> Work to do:
a) Please answer these questions about the post on interfaces, one line each, marked the same way:
(i) Whose answer shows what the writer is talking about?
(ii) What are interfaces often touted as?
(iii) What does the writer suspect may happen for stating that this is more of a misconception?
b) Lay out the part of the entries that opens with the line containing "Open Learn more about Shop Pay installments" and closes with the line containing "(x=94, y=102)", both included, as a Markdown table with the columns Row and Line. Leave out blank lines.

> Text extract:
With regards to your examples, your first bit of code is merely a class. While your class has an interface in the sense that it provides methods to enable accesses to it's behavior, it isn't an Interface in the sense of an Interface declaration that provides a layer of abstraction representing a type of behavior that you may want classes to implement. Doc Brown's answer to your post shows you exactly what I am talking about here.

Interfaces are often touted as the "work-around" for languages that don't support multiple inheritance, but I feel that is more of a misconception than a hard truth (and I suspect I may get flamed for stating that!). Interfaces really have nothing to do with multiple inheritance in that they do not require either being inherited, or being an ancestor in order to provide functional compatibility between classes, or implementation abstraction for classes. In fact, they can allow you to effectively do away with inheritance entirely should you wish to implement your code in that way - not that I'd entirely recommend it, but I'm just saying you could do it. So the reality is that regardless of matters of inheritance, Interfaces provide a means by which class-types may be defined, establishing the rules which determine how objects may communicate with each other, thus they allow you to determine the behavior your classes should support without dictating the specific method used to implement that behavior.

> Supplied data:
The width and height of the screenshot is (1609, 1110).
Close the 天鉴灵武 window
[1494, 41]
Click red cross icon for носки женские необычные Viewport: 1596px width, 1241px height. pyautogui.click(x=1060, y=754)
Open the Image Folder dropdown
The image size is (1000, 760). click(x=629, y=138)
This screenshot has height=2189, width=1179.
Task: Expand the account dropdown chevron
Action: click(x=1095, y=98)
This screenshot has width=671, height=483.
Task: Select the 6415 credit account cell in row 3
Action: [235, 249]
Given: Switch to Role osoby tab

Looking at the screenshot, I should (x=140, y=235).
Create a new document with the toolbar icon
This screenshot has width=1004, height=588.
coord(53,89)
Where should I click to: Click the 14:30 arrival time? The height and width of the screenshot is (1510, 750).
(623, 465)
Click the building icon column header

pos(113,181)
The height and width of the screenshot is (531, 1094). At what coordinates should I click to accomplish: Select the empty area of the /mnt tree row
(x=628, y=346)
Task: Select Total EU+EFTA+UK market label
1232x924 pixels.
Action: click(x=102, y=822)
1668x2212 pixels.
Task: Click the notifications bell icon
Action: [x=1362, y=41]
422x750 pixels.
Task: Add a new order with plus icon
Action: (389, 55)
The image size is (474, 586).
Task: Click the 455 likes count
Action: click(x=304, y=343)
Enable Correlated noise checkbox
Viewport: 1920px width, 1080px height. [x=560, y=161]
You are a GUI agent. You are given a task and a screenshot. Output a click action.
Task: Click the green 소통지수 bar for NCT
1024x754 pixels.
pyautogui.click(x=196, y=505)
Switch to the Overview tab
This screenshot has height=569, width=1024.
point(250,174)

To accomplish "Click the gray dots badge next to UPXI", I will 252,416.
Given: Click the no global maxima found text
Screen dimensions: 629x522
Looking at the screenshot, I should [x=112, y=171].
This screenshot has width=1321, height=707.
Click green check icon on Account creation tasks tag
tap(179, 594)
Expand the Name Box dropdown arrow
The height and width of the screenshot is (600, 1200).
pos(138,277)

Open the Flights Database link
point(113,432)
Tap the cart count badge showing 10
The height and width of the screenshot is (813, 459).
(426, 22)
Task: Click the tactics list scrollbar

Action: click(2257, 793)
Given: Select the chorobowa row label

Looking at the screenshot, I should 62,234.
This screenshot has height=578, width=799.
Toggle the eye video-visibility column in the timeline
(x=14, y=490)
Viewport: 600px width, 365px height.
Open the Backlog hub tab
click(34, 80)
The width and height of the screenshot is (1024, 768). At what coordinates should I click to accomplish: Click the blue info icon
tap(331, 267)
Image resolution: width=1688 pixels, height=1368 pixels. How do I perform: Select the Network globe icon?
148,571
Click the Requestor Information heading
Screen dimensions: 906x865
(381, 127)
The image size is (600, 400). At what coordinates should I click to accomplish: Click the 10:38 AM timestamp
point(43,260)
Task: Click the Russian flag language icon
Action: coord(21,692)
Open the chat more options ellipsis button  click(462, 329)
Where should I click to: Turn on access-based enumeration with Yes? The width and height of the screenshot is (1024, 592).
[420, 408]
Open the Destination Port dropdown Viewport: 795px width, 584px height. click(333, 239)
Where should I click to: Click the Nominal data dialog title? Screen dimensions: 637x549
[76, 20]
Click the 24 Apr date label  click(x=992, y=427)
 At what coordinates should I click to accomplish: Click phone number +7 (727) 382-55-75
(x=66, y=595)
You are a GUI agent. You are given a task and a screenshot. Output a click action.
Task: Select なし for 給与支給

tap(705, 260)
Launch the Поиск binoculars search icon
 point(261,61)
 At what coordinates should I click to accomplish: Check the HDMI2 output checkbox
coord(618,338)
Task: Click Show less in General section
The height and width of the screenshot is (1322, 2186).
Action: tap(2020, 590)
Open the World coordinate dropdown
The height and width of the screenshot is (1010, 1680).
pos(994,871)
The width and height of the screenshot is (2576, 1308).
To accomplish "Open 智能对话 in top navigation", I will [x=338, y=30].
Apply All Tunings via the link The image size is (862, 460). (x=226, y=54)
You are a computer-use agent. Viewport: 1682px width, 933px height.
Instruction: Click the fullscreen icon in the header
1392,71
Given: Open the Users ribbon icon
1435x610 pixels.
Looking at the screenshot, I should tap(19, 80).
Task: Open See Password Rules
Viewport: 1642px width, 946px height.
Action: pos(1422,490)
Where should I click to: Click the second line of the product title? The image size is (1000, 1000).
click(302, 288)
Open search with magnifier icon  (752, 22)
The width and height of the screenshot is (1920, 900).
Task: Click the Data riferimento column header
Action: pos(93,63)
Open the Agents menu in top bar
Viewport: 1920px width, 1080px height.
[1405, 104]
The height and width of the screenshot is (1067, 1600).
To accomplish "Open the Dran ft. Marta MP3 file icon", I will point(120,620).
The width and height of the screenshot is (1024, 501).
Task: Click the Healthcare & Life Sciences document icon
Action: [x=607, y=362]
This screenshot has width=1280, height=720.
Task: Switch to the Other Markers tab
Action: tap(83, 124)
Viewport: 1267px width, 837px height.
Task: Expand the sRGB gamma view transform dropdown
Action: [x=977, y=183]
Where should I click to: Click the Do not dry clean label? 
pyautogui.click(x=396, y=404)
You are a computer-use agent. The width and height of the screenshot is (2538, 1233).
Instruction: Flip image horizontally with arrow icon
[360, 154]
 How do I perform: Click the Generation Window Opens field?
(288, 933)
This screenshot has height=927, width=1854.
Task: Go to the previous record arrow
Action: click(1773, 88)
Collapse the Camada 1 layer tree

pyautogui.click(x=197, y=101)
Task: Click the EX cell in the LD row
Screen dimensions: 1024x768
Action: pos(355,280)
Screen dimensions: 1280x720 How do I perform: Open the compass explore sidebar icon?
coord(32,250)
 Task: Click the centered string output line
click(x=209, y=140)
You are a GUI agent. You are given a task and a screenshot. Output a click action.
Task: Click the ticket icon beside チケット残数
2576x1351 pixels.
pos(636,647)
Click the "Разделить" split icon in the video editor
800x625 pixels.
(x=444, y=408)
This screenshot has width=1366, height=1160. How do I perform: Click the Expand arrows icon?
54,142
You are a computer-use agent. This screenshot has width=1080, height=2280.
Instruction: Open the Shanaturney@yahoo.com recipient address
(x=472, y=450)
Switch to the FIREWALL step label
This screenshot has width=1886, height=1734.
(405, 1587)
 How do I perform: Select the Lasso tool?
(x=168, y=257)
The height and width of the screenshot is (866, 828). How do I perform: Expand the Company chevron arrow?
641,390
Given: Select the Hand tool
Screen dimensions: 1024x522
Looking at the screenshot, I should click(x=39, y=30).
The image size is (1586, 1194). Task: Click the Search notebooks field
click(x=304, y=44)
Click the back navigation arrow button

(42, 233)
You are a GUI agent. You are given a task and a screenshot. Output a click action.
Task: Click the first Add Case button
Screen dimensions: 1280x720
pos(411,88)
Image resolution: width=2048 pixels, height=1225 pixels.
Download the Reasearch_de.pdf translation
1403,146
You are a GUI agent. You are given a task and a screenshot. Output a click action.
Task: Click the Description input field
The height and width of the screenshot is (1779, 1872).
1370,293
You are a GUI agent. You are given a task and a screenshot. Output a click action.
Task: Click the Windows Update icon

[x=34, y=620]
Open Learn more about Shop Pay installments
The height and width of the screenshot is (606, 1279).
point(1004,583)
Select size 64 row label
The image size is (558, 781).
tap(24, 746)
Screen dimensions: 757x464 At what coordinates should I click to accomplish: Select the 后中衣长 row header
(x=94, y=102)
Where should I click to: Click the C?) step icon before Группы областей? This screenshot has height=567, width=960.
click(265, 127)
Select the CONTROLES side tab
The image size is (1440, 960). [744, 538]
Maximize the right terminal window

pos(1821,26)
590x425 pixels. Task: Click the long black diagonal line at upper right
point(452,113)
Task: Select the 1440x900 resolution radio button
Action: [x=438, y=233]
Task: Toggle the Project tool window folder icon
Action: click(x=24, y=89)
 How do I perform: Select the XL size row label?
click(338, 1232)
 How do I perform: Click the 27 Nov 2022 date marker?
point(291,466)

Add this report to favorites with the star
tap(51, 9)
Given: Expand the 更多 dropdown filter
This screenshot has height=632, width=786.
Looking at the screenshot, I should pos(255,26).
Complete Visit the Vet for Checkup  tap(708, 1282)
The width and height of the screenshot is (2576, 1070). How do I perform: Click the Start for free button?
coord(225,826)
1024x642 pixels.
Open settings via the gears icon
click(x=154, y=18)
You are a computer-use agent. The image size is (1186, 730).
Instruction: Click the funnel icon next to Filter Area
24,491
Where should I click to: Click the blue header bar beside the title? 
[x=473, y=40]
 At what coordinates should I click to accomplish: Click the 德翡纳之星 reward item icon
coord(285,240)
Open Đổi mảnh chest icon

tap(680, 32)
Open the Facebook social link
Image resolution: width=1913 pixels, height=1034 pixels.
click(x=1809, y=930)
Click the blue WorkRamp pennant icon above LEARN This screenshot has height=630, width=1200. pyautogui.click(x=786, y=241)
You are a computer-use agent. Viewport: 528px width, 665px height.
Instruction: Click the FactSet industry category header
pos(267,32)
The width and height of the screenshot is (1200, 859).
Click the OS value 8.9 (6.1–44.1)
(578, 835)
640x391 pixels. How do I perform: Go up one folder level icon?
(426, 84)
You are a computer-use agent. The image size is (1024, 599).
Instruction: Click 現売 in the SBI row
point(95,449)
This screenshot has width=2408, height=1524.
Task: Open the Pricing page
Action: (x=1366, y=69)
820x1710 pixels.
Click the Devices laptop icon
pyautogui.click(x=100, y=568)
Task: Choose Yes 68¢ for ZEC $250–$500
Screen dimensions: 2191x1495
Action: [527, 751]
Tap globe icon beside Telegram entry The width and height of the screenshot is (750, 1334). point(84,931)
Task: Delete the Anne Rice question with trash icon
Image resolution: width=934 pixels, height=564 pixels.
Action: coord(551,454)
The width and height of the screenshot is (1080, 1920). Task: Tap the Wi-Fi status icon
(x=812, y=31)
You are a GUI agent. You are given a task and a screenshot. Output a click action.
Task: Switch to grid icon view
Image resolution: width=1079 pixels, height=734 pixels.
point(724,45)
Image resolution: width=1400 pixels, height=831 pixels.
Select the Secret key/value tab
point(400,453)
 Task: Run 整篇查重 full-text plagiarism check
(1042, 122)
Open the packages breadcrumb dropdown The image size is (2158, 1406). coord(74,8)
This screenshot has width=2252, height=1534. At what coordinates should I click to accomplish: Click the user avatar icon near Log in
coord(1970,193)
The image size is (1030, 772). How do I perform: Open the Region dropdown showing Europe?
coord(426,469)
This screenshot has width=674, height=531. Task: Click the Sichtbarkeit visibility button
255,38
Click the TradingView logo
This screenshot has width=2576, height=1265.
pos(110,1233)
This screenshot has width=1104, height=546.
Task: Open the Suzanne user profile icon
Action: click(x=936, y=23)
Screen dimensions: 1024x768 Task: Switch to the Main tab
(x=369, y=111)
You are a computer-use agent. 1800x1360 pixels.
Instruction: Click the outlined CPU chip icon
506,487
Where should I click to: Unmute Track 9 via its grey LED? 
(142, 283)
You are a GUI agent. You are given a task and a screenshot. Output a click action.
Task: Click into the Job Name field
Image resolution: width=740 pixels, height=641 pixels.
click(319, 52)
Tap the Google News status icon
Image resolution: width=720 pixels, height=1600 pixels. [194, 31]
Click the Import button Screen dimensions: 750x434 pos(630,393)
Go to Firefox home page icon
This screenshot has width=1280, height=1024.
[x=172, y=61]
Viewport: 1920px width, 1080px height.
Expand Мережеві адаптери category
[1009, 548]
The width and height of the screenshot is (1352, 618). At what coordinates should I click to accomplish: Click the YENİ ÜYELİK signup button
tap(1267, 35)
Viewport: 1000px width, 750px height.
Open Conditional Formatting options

> Task responses:
a)
(i) Doc Brown's answer.
(ii) The "work-around" for languages that don't support multiple inheritance.
(iii) The writer may get flamed.

b)
| Row | Line |
|---|---|
| 1 | Open Learn more about Shop Pay installments |
| 2 | The height and width of the screenshot is (606, 1279). |
| 3 | point(1004,583) |
| 4 | Select size 64 row label |
| 5 | The image size is (558, 781). |
| 6 | tap(24, 746) |
| 7 | Screen dimensions: 757x464 At what coordinates should I click to accomplish: Select the 后中衣长 row header |
| 8 | (x=94, y=102) |